Rezension zu "Stockholm Affairs" von Hanna Lindberg
Dass Köche nicht unbedingt zimperlich sind und in Gastro-Tempeln jenseits des Gästebereichs ein rauher Ton herrscht, ist ja bekannt. So tödlich wie in Hanna Lindbergs Schwedenkrimi "Stockholm Affairs" ist es denn in der Regel zum Glück doch nicht. Denn das, was die junge Journalistin Solveig Berg auf einer Gastro-Gala erlebt, katapultiert sie in ihren zweiten Fall: Ihre Chefin Vanja wird von einem Schuss getroffen. Mit letzter Kraft kann Vanja Solveig eine kurze, kryptische Nachricht übermitteln - doch die Ärzte können nichts mehr für sie tun.
Solveig befindet sich, von dem persönlichen Verlust abgesehen, in einer heiklen Lage - mit Vanjas Tod ist auch das Blog, an dem die beiden Frauen arbeiteten, praktisch Vergangenheit und die Chancen, dass sie mitten in der Medienkrise einen neuen Job findet, sind nicht gut. Zumal Solveig in der Vergangenheit mit unethischem Verhalten verbrannte Erde hinterlassen hat. So was verzeiht die Branche nicht. Da bleibt nur noch, aufzuklären, was hinter Vanjas Tod steckt - wurde sie Ziel eines Anschlags, oder galten die Schüsse eigentlich einem Geschäftsmann, der zu den Großinvestoren der Stockholmer Gastronomie gehört und gleich mit mehreren preisgekrönten Köchen verbunden ist?

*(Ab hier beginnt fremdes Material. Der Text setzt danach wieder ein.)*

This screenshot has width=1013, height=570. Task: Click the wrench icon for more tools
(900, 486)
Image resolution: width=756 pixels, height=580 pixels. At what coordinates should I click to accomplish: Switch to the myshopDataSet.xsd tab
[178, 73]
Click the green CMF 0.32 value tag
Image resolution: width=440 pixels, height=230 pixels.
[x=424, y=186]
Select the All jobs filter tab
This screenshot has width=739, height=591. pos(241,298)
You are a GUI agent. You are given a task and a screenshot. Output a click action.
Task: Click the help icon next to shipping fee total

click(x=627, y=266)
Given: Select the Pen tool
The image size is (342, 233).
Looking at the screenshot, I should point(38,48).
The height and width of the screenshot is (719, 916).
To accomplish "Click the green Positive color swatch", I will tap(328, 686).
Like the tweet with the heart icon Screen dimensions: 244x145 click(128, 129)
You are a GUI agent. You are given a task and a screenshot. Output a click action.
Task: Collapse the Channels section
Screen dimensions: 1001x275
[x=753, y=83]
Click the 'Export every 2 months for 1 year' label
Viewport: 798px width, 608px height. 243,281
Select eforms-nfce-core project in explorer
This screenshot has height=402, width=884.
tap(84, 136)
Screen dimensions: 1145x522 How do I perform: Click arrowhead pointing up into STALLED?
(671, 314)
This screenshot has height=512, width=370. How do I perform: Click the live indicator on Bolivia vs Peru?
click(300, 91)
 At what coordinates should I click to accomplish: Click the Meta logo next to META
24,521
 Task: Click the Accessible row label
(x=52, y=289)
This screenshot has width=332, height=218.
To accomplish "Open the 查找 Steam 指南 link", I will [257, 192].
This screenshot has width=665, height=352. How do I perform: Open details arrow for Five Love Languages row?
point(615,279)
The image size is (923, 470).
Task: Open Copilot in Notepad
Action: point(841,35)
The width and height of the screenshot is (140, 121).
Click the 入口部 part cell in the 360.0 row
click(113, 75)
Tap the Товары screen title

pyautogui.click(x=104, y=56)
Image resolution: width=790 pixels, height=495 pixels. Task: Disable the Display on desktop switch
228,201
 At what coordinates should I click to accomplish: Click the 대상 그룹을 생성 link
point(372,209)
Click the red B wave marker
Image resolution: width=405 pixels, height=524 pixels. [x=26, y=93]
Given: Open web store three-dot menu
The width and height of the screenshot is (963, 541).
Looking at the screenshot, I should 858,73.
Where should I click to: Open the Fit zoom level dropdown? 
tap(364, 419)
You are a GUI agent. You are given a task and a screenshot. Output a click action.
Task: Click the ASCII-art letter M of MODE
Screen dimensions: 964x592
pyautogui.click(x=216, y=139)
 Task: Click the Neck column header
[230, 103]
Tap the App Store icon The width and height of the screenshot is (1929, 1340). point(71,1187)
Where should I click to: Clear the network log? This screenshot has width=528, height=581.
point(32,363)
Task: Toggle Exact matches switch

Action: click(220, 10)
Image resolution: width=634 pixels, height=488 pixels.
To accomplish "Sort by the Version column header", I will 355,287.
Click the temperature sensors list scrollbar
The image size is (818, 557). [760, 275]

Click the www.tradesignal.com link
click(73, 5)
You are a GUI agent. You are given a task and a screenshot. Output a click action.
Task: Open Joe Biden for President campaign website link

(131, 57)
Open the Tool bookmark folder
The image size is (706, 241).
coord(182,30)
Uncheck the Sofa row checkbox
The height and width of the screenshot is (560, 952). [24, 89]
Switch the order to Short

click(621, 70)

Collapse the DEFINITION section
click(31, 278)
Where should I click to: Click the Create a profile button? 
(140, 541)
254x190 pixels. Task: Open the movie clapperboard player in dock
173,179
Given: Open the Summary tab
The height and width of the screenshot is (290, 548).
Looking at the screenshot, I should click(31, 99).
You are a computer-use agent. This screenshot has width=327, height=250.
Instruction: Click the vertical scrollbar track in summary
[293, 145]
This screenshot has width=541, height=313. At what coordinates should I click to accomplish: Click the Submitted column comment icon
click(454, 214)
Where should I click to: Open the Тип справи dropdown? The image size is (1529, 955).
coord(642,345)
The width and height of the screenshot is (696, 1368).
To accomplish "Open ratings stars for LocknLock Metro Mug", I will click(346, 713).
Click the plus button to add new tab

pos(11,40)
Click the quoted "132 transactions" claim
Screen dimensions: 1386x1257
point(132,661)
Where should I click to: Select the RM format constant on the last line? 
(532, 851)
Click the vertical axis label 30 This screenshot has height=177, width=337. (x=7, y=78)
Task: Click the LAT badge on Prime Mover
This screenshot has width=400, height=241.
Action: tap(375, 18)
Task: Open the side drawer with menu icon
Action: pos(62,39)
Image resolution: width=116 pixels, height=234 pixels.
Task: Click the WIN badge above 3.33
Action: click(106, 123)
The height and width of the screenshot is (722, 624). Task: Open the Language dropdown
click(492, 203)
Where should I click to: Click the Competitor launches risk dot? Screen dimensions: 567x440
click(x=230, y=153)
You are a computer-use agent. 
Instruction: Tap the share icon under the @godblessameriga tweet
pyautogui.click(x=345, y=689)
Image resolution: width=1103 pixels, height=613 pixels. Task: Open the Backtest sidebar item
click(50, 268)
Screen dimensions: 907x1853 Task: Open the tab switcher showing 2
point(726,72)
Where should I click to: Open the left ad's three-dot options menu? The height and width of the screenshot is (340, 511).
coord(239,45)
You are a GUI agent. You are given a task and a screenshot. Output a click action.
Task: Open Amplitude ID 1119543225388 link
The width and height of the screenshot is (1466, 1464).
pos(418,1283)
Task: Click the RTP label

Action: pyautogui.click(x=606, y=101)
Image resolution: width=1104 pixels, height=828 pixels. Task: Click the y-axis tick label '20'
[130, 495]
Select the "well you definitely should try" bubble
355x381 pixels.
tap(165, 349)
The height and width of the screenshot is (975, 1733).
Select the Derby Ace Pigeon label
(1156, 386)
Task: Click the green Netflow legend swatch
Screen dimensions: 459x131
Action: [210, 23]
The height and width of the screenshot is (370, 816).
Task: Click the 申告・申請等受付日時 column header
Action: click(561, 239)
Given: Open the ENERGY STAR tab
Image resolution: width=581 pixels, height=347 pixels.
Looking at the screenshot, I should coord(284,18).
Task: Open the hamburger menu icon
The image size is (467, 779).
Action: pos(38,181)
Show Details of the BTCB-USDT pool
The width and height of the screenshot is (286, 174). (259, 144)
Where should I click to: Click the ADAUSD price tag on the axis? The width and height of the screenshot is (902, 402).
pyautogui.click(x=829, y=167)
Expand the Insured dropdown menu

Doch was für einer Geschichte war Vanja auf der Spur? Bis Solveig die wenigen Hinweise dechiffriert, wird es mehr Tote geben und auch ihr eigenes Leben in Gefahr sein. Ein zweiter Erzählstrang befasst sich mit Lennie, der wohl schon im ersten (mir unbekannten) Soloveig Berg-Krimi eine Rolle spielte. Der ehemalige Lifestyle-Fotograf will sich nach einer nicht ganz lauteren Vergangenheit als Food-Truck-Gastronom selbständig machen, landet aber als Küchengehilfe bei preisgekrönten Köchin Linda. Eine Unbekannte, die offenbar Interesse an Lindas Restaurant hat, heuert ihn für einen mysteriösen Nebenjob an, den er erst zu spät durchschaut.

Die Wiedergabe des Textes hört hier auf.